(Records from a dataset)
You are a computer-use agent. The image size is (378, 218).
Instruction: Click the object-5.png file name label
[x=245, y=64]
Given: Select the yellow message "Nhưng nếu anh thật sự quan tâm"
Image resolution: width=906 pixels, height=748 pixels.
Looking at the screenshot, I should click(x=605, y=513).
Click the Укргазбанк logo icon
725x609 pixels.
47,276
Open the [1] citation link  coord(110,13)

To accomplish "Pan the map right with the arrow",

**Your goal**: Repeat the data word for word, leaving out no line.

**Answer space**:
You are a computer-use agent. The image size is (378, 218).
Instruction: Click the object-5.png file name label
[x=245, y=64]
Given: Select the yellow message "Nhưng nếu anh thật sự quan tâm"
Image resolution: width=906 pixels, height=748 pixels.
Looking at the screenshot, I should click(x=605, y=513).
Click the Укргазбанк logo icon
725x609 pixels.
47,276
Open the [1] citation link  coord(110,13)

To accomplish "Pan the map right with the arrow",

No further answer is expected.